ABD’deki yangın ve Gazze’deki İsrail zulmü

ABD’nin California eyaletinin Los Angeles kentinde günlerdir süren ve bir türlü söndürülemeyen yangın Amerikan tarihinin herhalde en büyük yangınlarından biridir. Amerika’da bu kadar geniş alanı etkileyen, bu kadar uzun süre söndürülemeyen, görülmemiş maddi kayıplara yol açan yangınlar çok görülmüş değildir. Dünyanın en gelişmiş, en zengin, en büyük ülkesi son yangın karşısında büyük bir acizlik içine düşmüştür.
Herhangi bir ülkenin uğradığı sel, deprem gibi doğal afetler; yangın gibi yarı doğal, yarı dikkatsizlik, tedbirsizlik ve sabotaj gibi ihanete bağlı afetler karşısında memnuniyet duymak asla insani ve medeni bir tutum ve tepki değildir. Çünkü doğal afetlerin nerede ne zaman ortaya çıkacağını kimse bilemez. Bugün ona, yarın sanadır. Kaldı ki dünyamız artık global bir köye dönmüştür. Bu köyün herhangi bir yerinde ortaya çıkan bir felaket diğer yerlerini de olumsuz etkilemektedir.
Hele yangınlar ve bilhassa orman yangınları dünyanın akciğerlerini örselemekte, insanoğlunun hayatını zorlaştırmaktadır. Aynı şekilde akarsuların, göllerin nehirlerin kirlenmesi, zehirlenmesi de kirlendiği ve zehirlendiği bölgeyle sınırlı kalmıyor; dünyanın bütün sularına yayılıyor. Dünyanın şurasında, burasında ortaya çıkan herfelaket tüm dünyayı ve tüm insanlığı olumsuz şekilde etkileme potansiyeline sahiptir.

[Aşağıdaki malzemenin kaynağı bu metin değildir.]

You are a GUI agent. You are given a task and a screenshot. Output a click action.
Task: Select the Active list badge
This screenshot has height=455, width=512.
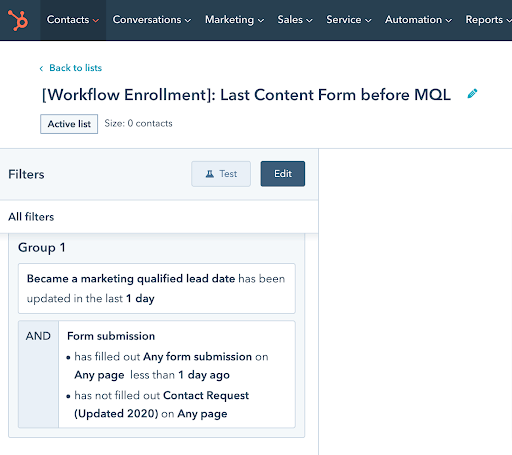click(x=69, y=124)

Bu yüzden hiçbir ülke ve hiçbir toplum başka bir ülke ve toplumun başına gelen felakete sevinmemeli, tersine felaketin önlenmesi için yardımcı olmalıdır. İnsani bakış budur!
Amerika’daki son yangına özellikle Müslüman ülkelerde birçok insan tarafından böyle bakılmadığı, Amerikan devletinin ve Amerikan toplumunun Gazze’deki İsrail zulmüne ve soykırımına kraldan fazla kralcı bir tutumla verdiği desteğin bir bedeli olduğu, dolayısıyla ilahi bir ceza olduğu dile getiriliyor.
Burada doğru olan Amerika’nın Gazze’deki İsrail soykırımına, Gazze’de İsrail’in yarattığı cehenneme verdiği, her türlü sorgulamaya ve eleştiriye açık destektir. Ama ABD’deki yangın bunun bir cezası mıdır, bunu ancak Allah bilir. Bizim konuyla ilgili söyleyebileceklerimiz ise şunlar olabilir: Müslüman inanç ve kültüründe en büyük günah zulüm ve haksızlıktır. Zulüm yapan, haksızlık yapan asla âbâd olmaz, olamaz. Bu kazıyye-i muhkeme (değişmez hüküm)’dür. “Mazlumun âhı, tahttan indirir şahı”, “Alma mazlumun âhını, çıkar âheste âheste” sözleri de bu inanç ve kültürün ürünleridir.
Bugün Gazze’de İsrail tarafından 16. ayına giren ve tarihte benzeri görülmemiş bir zulüm icra edilmektedir. Tarihin hiçbir zulmünde bugün Gazze’de sahnelenen zulümde olduğu kadar siviller, kadınlar, çocuklar zulme kurban yapılmamıştır. İsrail’in Gazze denen küçücük bir alana sıkışmış iki milyondan fazla Filistinliye yaşattığı cehennemin en fazla kurbanı olan çocukların âhı dünya fezasından ebedi silinmeyecektir. Bu âh’ların öyle veya böyle bir bedelinin olmayacağını kimse söyleyemez. Yine Müslüman kültürünün ürünü olan şu dörtlük de bunun iyi bir kanıtıdır:
Bir âh deyip geçme öyle,
Bir âhtadır Celal-i Zatı,
Bir âh semayı arşı sarsar,
Bir âh yıkar bu kâinatı.
Yeniden ABD’deki yangına dönecek olursak, bu yangın için “oh oldu!” demeyiz, sevinmeyiz. Ama Amerikalıların ve özellikle bu yangına muhatap olan İsrail destekçisi sanatçıların yaşadıkları felaketten bir ders çıkarmalarını dilemek de herhalde sakıncası olan bir tavır alış olamaz!